WHAT THE TASK REQUIRES - Decide whether each statement below agrees with the guest column, answering yes or no and quoting the words of the column that settle it. 1. Under the city's system of government, the Minneapolis City Council holds most of the power. 2. During the curfew, Saint Paul residents ignored Mayor Melvin Carter's authority. 3. Mayor Frey met with protesters directly before Minneapolis began to burn.

QUOTED TEXT -
☆ ☆ ☆ ☆

Guest column: A look at what went wrong in Minneapolis as trial begins for Derek Chauvin

Editor's note: This guest column was submitted by Andres Boland. Andres, a former writer for RTF's previous iteration, The People's View, is a Minnesota native and excels in issues of national importance with a local focus. 

George Floyd

Today, former Minneapolis Police Officer Derek Chauvin and his three accomplices go on trial for murdering George Floyd.

Truth be told, I am not confident that Chauvin and his accomplices will face justice. The last time that a cop was tried for killing a black man unjustly, Jeronimo Yanez killing Philando Castille, he was found not guilty. 60-40 in Chauvin’s favor.

But in the immediate aftermath of George Floyd’s murder, everything that could go wrong did go wrong. Everyone who was responsible for ensuring Minneapolis did not burn at the local level failed. It's only a question of how badly.

Minneapolis Mayor Jacob Frey

The bulk of Minneapolis Mayor Jacob Frey’s mistakes were made immediately after George Floyd’s murder. He should have gone out to meet with protesters directly while things were raw but before Minneapolis began to burn. Mayor Frey failed to do this. When he eventually did meet with protesters at his home, Minneapolis, especially it's Black residents, had already endured several exhausting days of looting, arson, and the Minneapolis Police Department doing everything they could to make the situation worse. Needless to say, when he told a traumatized and angry crowd that he did not favor defunding the MPD despite everything that happened, he was booed and the crowd shouted “shame!” at him.

Mayor Frey showed neither strength nor compassion, the worst possible combination in a social crisis. As a result, when a curfew was ordered, many Minneapolis residents disobeyed the order and continued to protest. By contrast, despite Saint Paul, in particular the Midway neighborhood, getting hit by the civil unrest after George Floyd’s murder, residents respected Saint Paul Mayor Melvin Carter’s authority during the curfew.

But at least Mayor Frey appears to acknowledge reality somewhat.

The Weak Mayor System

Before I explain what went wrong in other areas, I should explain how the Minneapolis City Government is set up.

Minneapolis operates under a system called the Weak Mayor system. This means that the City Council holds the bulk of the power in the Mayor-Council relationship. The Council under this system approves not only budgets and new ordinances, but controls appointments and in fact does much of the work of running the city.

A Weak Mayor system can work for a small town or a suburb perhaps, but it is wholefully inadequate for a major city like Minneapolis, a city of close to 500,000 people and growing. This is because the Minneapolis City Council is being asked to do the work of an executive branch on top of a legislative branch. Making the situation worse is that the Council is frequently quite divided, meaning it is difficult to tackle long term problems and city staff frequently get conflicting directives depending on which city council member they have to answer to. One colleague said it is difficult to know who is in charge of what under this system.

It is a many headed monster that never will nor can steer to the same point.

The Minneapolis City Council

The Minneapolis City Council made some outright irresponsible decisions after George Floyd’s murder.

They first said they were going to abolish the Minneapolis Police Department, despite at the time having no idea what that would actually entail. When pressed about this, several council members said that they would turn to the community for conversations. While it is a good idea to talk to your constituents about how they feel about policies, asking them to come up with a detailed policy plan, especially while they are recovering from witnessing the police murder one of their neighbors is lazy at best and an abdication of duty at worst.

☆ ☆ ☆ ☆

RECORDS PROVIDED -
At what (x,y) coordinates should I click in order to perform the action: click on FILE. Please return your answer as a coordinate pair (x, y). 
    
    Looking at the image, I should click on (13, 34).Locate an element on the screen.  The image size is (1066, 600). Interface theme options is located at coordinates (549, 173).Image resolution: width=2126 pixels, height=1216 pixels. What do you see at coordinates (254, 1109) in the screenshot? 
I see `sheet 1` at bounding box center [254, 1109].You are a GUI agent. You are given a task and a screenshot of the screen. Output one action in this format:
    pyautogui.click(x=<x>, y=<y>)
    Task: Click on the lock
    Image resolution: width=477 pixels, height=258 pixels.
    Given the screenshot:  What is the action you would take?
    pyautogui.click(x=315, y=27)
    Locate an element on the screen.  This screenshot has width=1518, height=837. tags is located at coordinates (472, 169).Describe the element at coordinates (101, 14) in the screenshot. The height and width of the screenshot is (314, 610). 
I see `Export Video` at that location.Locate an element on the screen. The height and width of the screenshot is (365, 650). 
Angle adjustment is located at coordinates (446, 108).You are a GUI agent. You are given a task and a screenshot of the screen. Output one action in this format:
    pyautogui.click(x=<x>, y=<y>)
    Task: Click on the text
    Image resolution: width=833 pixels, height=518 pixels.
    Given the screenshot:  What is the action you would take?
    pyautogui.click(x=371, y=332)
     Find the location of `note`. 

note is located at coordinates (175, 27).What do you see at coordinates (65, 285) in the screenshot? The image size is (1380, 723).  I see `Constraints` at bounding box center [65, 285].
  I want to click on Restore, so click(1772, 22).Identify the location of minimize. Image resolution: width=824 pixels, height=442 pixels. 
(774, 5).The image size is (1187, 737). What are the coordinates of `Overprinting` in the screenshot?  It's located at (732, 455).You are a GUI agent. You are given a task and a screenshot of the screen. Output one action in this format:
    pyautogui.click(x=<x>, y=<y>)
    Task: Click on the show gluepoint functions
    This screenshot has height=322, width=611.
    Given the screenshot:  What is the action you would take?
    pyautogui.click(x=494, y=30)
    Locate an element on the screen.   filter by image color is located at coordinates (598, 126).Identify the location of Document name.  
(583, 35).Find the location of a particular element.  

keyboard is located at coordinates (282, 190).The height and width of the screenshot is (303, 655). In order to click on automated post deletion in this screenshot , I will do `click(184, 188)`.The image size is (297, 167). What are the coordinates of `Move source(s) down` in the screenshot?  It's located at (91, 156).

☆ ☆ ☆ ☆

THE ANSWER -
1. Yes: "This means that the City Council holds the bulk of the power in the Mayor-Council relationship."
2. No: "residents respected Saint Paul Mayor Melvin Carter’s authority during the curfew."
3. No: "He should have gone out to meet with protesters directly while things were raw but before Minneapolis began to burn. Mayor Frey failed to do this."